KANSAS CITY, Kan. — Is it a sin to tell a racist joke? Rig a deal to boost your business? Pour your used oil in the driveway?
By this point in Lent, many Catholics have already broken their Lenten resolutions. Fortunately, Lent is the gift that keeps on giving — especially since there is still time to prepare for Easter by receiving the sacrament of reconciliation.
The Ten Commandments and the Beatitudes (see “Got Sin?” in the March 4 issue of The Leaven, ) aren’t the only frameworks for a good examination of conscience. In fact, many Catholics might find the questions recommended by the U.S. bishops, based on Catholic social teaching (see below), quite pertinent to their daily lives.
Life and dignity of the human person
• Do I respect the life and dignity of every human person from conception through natural death?
• Do I recognize the face of Christ reflected in all others around me whatever their race, class, age, or abilities?
• Do I work to protect the dignity of others when it is being threatened?
• Am I committed to both protecting human life and to ensuring that every human being is able to live in dignity?
Call to family, community, and participation
• Do I try to make positive contributions in my family and in my community?
• Are my beliefs, attitudes, and choices such that they strengthen or undermine the institution of the family?
• Am I aware of problems facing my local community and involved in efforts to find solutions? Do I stay informed and make my voice heard when needed?
• Do I support the efforts of poor persons to work for change in their neighborhoods and communities? Do my attitudes and interactions empower or disempower others?
Rights and responsibilities
• Do I recognize and respect the economic, social, political, and cultural rights of others?
• Do I live in material comfort and excess while remaining insensitive to the needs of others whose rights are unfulfilled?
• Do I take seriously my responsibility to ensure that the rights of persons in need are realized?
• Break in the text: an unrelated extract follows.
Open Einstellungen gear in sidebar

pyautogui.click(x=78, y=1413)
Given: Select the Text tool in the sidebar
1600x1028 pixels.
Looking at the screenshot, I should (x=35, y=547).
• Do I urge those in power to implement programs and policies that give priority to the human dignity and rights of all, especially the vulnerable?
Option for the poor and vulnerable
• Do I give special attention to the needs of the poor and vulnerable in my community and in the world?
• Am I disproportionately concerned for my own good at the expense of others?
• Do I engage in service and advocacy work that protects the dignity of poor and vulnerable persons?
The dignity of work and the rights of workers
• As a worker, do I give my employer a fair day’s work for my wages? As an owner, do I treat workers fairly?
• Do I treat all workers with whom I interact with respect, no matter their position or class?
• Do I support the rights of all workers to adequate wages, health insurance, vacation and sick leave? Do I affirm their right to form or join unions or worker associations?
• Do my purchasing choices take into account the hands involved in the production of what I buy? When possible, do I buy products produced by workers whose rights and dignity were respected?
• Does the way I spend my time reflect a genuine concern for others?
• Is solidarity incorporated into my prayer and spirituality? Do I lift up vulnerable people throughout the world in my prayer, or is it reserved for only my personal concerns?
• Am I attentive only to my local neighbors or also those across the globe?
• Do I see all members of the human family as my brothers and sisters?
Care for God’s creation
• Do I live out my responsibility to care for God’s creation?
• Do I see my care for creation as connected to my concern for poor persons, who are most at risk from environmental problems?
• Do I litter? Live wastefully? Use energy too freely? Are there ways I could reduce consumption in my life?
• Are there ways I could change my daily practices and those of my family, school, workplace, or community to better conserve the earth’s resources for future generations?